D’où Löloët Al-Nil (la perle du Nil), en 1972, qui traite du sauvetage du temple de Philae, accompagné d’une musique plombante et énigmatique. « Ce documentaire à portée humaine a constitué un cri de douleur, qui a plus tard incité l’Unesco à déplacer le temple de Philae, totalement englouti par l’eau après la construction du Haut-Barrage à Assouan ».
Toujours dans la même année, elle a réalisé le montage du documentaire Afaq (perspectives) de Chadi Abdel-Salam, passant en revue les multiples facettes de la culture égyptienne. Afaq est filmé dans l’atelier du peintre Hassan Soliman et dans le village d’Al-Harraniya, chez l’architecte Ramsès Wissa Wassef. « J’aime ce genre de films puisant dans l’histoire égyptienne sans trop d’interventions. Des films au montage simple, élégant et cohérent », confie Montasser, qui a également travaillé sur trois autres documentaires de Chadi Abdel-Salam : Goyouch Al-Chams (les armées du soleil, en 1975), La Chaise de Toutankhamon en 1982 et Ramsès II en 1985, filmés à Louqsor et à Assouan.
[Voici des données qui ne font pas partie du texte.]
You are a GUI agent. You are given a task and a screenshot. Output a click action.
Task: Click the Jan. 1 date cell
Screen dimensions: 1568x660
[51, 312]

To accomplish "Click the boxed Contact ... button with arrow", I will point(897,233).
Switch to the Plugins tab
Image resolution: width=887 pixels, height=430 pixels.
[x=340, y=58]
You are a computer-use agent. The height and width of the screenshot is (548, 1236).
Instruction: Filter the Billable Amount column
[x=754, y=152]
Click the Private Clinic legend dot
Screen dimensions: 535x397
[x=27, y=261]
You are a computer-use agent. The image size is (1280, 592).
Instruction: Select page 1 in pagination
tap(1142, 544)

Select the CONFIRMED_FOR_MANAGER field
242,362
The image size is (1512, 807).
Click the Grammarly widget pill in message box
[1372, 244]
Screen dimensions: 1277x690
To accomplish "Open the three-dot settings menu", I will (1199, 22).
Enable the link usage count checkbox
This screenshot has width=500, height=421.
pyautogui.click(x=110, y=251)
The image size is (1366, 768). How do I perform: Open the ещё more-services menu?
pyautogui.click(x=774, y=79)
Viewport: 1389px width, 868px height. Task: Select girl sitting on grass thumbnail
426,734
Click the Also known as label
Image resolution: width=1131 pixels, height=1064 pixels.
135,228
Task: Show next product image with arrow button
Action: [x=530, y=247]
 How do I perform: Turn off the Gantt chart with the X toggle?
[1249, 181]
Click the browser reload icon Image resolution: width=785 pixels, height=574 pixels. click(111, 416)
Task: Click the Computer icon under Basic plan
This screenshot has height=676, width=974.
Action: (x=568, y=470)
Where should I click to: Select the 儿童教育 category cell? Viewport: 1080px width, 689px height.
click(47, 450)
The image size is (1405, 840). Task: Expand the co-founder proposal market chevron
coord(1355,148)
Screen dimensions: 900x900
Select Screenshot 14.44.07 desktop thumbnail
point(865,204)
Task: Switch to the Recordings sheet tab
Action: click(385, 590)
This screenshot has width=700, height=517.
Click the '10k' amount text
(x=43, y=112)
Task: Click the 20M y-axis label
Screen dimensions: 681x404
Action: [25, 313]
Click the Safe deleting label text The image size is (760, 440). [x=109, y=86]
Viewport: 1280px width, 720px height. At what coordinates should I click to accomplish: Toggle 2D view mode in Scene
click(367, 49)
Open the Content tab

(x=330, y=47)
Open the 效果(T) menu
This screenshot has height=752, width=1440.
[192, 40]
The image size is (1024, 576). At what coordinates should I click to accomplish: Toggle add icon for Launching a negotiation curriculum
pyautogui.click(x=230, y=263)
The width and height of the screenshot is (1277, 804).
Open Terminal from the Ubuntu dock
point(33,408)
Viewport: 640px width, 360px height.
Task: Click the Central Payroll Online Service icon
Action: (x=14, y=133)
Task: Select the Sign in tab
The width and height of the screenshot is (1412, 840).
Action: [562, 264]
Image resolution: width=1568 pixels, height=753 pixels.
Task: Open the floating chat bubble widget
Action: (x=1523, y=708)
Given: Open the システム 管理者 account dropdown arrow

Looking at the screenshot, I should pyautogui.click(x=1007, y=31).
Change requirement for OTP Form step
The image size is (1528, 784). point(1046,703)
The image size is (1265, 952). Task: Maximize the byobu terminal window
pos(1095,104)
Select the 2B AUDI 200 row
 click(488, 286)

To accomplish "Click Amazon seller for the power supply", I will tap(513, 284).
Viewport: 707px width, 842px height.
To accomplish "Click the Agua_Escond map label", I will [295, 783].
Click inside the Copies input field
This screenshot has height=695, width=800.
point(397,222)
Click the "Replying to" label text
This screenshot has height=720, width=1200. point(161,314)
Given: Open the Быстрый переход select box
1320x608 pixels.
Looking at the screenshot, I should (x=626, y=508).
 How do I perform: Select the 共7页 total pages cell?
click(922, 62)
« Je me sentais déchirée entre les films, ma responsabilité de professeure à l’Institut du cinéma et mon devoir de mère de deux enfants, Ahmad et Mariam, actuellement tous les deux ingénieurs. J’ai fait de mon mieux pour essayer de concilier entre ces tâches et surmonter mon sentiment de culpabilité », conclut Rahma Montasser, qui tient à profiter de son temps libre pour se rendre à l’Opéra et assister à des concerts où l’on joue la musique de Ragueh Daoud ou ceux du pianiste Yasser Mokhtar. Un vrai moment de détente.
Jalons :
1944 : Naissance au Caire.
1966 : Doyenne de l’Institut Supérieur du cinéma.
1971 : Etudes de montage au London Film School.
1988 : Montage d’Inji Efflatoun, de Mohamad Chaabane.
1990 : Al-Bahs An Sayed Marzouq, de Daoud Abdel-Sayed.
1991 : Montage de Mohamad Bayoumi, de Kamel Al-Qalioubi.
2005 : Montage d’Al-Garida Al-Masriya, de Kamel Al-Qalioubi, sur les différents dirigeants de l’Egypte.